* What the exercise asks
Rewrite the material below with each "At what coordinates should I click to accomplish" changed to "Where should I click to do", leaving everything else unchanged.

-------- Data excerpts --------

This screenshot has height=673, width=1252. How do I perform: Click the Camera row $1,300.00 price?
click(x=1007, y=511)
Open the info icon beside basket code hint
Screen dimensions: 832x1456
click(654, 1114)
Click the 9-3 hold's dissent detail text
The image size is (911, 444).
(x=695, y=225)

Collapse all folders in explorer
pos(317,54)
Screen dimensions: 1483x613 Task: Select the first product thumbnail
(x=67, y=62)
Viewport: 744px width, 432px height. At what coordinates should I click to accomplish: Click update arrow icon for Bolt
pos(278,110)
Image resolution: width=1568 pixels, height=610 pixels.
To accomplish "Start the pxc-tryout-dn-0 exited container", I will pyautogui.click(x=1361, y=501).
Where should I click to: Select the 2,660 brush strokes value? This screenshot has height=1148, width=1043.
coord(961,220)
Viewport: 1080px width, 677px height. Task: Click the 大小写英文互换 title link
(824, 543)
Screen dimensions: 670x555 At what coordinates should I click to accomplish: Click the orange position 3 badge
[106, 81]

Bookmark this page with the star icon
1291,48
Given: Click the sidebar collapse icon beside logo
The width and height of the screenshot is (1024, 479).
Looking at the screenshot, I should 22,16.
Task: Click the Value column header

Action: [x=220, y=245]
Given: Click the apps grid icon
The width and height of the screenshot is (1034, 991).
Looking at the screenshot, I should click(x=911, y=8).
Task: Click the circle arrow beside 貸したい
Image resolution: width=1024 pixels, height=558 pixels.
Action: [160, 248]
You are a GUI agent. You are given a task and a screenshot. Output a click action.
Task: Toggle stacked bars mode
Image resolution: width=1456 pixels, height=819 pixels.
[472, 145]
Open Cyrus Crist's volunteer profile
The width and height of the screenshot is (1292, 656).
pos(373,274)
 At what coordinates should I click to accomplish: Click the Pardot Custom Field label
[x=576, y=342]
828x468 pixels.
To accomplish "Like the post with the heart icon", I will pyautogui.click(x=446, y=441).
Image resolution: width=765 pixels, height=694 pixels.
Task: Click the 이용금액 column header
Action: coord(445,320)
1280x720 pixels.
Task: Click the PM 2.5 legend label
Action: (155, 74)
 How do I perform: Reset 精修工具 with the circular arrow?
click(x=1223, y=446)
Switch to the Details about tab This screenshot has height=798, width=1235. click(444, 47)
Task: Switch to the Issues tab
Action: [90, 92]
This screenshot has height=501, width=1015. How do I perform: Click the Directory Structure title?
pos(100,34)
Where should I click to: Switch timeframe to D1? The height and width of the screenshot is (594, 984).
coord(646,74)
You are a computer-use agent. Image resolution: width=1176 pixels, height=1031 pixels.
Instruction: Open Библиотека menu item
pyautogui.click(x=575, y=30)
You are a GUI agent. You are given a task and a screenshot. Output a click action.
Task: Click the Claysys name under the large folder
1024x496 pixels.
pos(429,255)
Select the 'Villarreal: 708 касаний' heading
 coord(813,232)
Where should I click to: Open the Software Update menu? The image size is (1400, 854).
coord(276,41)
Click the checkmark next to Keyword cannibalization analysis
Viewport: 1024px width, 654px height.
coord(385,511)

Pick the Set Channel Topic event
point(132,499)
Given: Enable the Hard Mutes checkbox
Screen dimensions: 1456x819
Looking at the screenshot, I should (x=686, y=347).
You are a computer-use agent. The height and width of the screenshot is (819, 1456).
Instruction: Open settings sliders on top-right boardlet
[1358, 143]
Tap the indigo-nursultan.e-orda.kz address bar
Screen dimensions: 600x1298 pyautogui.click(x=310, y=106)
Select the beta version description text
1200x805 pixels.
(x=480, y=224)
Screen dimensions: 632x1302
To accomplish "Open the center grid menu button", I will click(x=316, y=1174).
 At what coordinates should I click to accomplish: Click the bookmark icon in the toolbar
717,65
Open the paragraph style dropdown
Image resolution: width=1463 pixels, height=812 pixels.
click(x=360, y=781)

--------

* Output for this exercise
This screenshot has height=673, width=1252. How do I perform: Click the Camera row $1,300.00 price?
click(x=1007, y=511)
Open the info icon beside basket code hint
Screen dimensions: 832x1456
click(654, 1114)
Click the 9-3 hold's dissent detail text
The image size is (911, 444).
(x=695, y=225)

Collapse all folders in explorer
pos(317,54)
Screen dimensions: 1483x613 Task: Select the first product thumbnail
(x=67, y=62)
Viewport: 744px width, 432px height. Where should I click to do: Click update arrow icon for Bolt
pos(278,110)
Image resolution: width=1568 pixels, height=610 pixels.
To accomplish "Start the pxc-tryout-dn-0 exited container", I will pyautogui.click(x=1361, y=501).
Where should I click to: Select the 2,660 brush strokes value? This screenshot has height=1148, width=1043.
coord(961,220)
Viewport: 1080px width, 677px height. Task: Click the 大小写英文互换 title link
(824, 543)
Screen dimensions: 670x555 Where should I click to do: Click the orange position 3 badge
[106, 81]

Bookmark this page with the star icon
1291,48
Given: Click the sidebar collapse icon beside logo
The width and height of the screenshot is (1024, 479).
Looking at the screenshot, I should 22,16.
Task: Click the Value column header

Action: [x=220, y=245]
Given: Click the apps grid icon
The width and height of the screenshot is (1034, 991).
Looking at the screenshot, I should click(x=911, y=8).
Task: Click the circle arrow beside 貸したい
Image resolution: width=1024 pixels, height=558 pixels.
Action: [160, 248]
You are a GUI agent. You are given a task and a screenshot. Output a click action.
Task: Toggle stacked bars mode
Image resolution: width=1456 pixels, height=819 pixels.
[472, 145]
Open Cyrus Crist's volunteer profile
The width and height of the screenshot is (1292, 656).
pos(373,274)
 Where should I click to do: Click the Pardot Custom Field label
[x=576, y=342]
828x468 pixels.
To accomplish "Like the post with the heart icon", I will pyautogui.click(x=446, y=441).
Image resolution: width=765 pixels, height=694 pixels.
Task: Click the 이용금액 column header
Action: coord(445,320)
1280x720 pixels.
Task: Click the PM 2.5 legend label
Action: (155, 74)
 How do I perform: Reset 精修工具 with the circular arrow?
click(x=1223, y=446)
Switch to the Details about tab This screenshot has height=798, width=1235. click(444, 47)
Task: Switch to the Issues tab
Action: [90, 92]
This screenshot has height=501, width=1015. How do I perform: Click the Directory Structure title?
pos(100,34)
Where should I click to: Switch timeframe to D1? The height and width of the screenshot is (594, 984).
coord(646,74)
You are a computer-use agent. Image resolution: width=1176 pixels, height=1031 pixels.
Instruction: Open Библиотека menu item
pyautogui.click(x=575, y=30)
You are a GUI agent. You are given a task and a screenshot. Output a click action.
Task: Click the Claysys name under the large folder
1024x496 pixels.
pos(429,255)
Select the 'Villarreal: 708 касаний' heading
 coord(813,232)
Where should I click to: Open the Software Update menu? The image size is (1400, 854).
coord(276,41)
Click the checkmark next to Keyword cannibalization analysis
Viewport: 1024px width, 654px height.
coord(385,511)

Pick the Set Channel Topic event
point(132,499)
Given: Enable the Hard Mutes checkbox
Screen dimensions: 1456x819
Looking at the screenshot, I should (x=686, y=347).
You are a computer-use agent. The height and width of the screenshot is (819, 1456).
Instruction: Open settings sliders on top-right boardlet
[1358, 143]
Tap the indigo-nursultan.e-orda.kz address bar
Screen dimensions: 600x1298 pyautogui.click(x=310, y=106)
Select the beta version description text
1200x805 pixels.
(x=480, y=224)
Screen dimensions: 632x1302
To accomplish "Open the center grid menu button", I will click(x=316, y=1174).
 Where should I click to do: Click the bookmark icon in the toolbar
717,65
Open the paragraph style dropdown
Image resolution: width=1463 pixels, height=812 pixels.
click(x=360, y=781)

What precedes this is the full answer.